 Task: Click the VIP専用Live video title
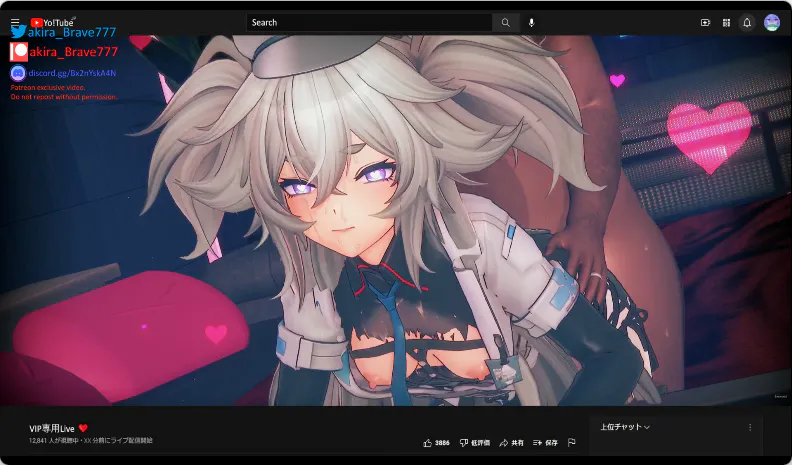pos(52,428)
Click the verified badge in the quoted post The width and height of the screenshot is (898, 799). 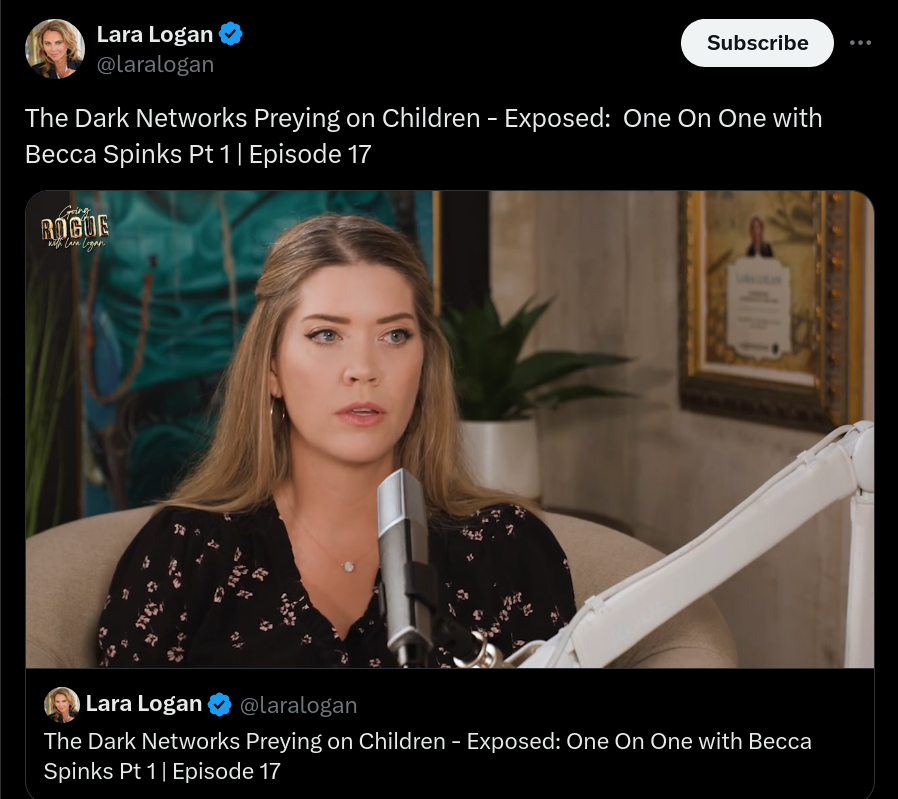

* * *

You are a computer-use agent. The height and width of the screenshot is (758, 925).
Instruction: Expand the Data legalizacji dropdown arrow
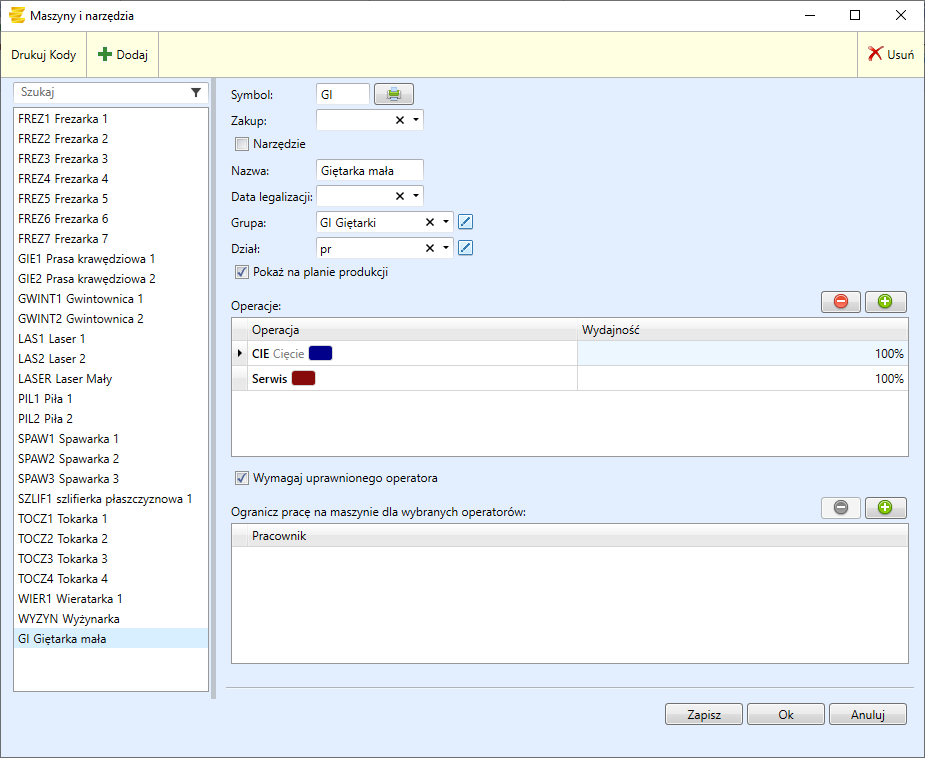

* * *

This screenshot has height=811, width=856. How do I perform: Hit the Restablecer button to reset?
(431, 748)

◆ **Exercise**: Reproduce the data verbatim, everything from the line containing "You are a computer-use" down to the line containing "Instruction: Expand the", and nothing further.

◆ **Exercise solution**:
You are a computer-use agent. The height and width of the screenshot is (758, 925).
Instruction: Expand the Data legalizacji dropdown arrow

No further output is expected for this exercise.